WORK TO BE COMPLETED => Count every line in the following entries where the word "computer" appears. Give the count alone.

GIVEN ENTRIES =>
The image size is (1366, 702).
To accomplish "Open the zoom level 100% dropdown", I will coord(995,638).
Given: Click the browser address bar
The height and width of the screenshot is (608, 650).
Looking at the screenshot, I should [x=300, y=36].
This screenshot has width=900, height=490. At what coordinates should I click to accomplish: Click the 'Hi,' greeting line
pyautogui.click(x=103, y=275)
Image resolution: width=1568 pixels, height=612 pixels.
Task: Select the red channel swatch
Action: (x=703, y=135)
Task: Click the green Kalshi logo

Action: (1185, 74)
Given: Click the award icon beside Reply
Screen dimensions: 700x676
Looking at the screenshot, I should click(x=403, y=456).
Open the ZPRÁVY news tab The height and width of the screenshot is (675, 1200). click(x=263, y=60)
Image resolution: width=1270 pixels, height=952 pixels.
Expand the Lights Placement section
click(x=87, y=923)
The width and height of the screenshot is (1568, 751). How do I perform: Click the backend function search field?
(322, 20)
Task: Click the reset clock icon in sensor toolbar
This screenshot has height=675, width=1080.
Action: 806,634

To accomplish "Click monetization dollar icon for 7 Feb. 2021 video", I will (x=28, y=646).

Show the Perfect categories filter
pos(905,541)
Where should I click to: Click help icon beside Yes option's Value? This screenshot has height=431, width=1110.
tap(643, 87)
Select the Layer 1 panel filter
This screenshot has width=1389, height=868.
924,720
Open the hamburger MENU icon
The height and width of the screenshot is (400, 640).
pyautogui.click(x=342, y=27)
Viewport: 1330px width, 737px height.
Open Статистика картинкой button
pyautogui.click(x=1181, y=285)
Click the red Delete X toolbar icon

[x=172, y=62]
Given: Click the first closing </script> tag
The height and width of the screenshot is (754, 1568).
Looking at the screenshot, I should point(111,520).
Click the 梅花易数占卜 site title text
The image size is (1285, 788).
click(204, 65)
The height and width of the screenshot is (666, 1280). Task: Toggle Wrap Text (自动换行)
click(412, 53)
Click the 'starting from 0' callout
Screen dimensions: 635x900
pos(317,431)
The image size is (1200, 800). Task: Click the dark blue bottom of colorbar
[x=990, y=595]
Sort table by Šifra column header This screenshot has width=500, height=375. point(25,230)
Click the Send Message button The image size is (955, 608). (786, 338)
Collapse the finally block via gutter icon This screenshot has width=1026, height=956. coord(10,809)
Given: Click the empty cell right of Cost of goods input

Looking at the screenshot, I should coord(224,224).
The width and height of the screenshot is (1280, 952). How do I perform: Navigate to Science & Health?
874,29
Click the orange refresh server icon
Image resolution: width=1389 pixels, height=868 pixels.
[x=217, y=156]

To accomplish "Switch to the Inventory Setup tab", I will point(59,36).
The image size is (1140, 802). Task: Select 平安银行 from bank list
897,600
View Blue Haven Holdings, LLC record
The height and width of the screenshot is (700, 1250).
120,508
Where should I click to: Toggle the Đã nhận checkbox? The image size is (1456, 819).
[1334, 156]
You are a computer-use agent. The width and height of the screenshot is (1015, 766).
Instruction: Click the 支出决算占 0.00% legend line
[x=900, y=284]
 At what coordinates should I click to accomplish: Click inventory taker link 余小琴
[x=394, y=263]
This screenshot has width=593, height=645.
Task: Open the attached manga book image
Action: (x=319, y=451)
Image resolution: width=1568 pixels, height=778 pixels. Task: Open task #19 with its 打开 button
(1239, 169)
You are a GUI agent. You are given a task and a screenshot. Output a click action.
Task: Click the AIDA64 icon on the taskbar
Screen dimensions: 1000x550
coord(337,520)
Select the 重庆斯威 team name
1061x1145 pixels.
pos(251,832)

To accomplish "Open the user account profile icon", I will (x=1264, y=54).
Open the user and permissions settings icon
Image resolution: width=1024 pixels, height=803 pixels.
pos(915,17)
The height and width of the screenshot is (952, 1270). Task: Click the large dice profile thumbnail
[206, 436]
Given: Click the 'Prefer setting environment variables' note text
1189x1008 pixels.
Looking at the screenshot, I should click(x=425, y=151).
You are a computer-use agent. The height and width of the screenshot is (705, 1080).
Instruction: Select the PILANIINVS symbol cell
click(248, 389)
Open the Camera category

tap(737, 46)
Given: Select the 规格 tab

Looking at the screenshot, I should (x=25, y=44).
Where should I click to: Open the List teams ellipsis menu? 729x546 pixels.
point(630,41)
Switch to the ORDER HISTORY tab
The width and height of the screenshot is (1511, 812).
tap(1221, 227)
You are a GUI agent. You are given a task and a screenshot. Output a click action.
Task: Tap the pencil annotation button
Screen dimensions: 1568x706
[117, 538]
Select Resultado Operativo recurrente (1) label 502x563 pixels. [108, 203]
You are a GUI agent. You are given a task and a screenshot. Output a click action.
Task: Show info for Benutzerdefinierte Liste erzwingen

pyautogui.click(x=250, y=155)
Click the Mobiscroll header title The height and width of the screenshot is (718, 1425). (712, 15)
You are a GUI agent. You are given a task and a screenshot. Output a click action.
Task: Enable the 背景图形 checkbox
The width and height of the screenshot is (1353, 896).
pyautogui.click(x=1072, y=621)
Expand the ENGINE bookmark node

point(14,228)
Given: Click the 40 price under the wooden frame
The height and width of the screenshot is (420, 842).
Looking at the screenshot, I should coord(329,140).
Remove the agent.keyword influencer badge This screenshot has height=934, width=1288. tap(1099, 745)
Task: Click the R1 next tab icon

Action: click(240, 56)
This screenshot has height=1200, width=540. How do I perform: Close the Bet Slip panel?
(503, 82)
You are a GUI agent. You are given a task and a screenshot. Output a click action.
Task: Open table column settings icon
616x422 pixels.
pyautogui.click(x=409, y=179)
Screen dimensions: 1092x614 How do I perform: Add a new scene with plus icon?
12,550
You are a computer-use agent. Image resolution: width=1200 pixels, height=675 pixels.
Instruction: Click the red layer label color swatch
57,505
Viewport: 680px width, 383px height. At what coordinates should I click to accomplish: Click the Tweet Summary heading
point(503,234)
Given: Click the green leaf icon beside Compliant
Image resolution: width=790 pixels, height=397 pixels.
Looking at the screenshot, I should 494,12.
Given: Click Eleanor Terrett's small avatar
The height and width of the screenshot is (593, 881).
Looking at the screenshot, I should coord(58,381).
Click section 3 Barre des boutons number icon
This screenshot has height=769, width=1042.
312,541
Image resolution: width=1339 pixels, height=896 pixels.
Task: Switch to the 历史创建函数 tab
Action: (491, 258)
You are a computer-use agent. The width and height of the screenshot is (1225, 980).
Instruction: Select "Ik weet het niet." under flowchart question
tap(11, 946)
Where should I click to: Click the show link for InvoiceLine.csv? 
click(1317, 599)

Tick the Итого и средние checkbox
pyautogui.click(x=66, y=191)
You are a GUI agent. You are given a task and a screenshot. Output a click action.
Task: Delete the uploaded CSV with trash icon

RESPONSE TO THIS TASK => 4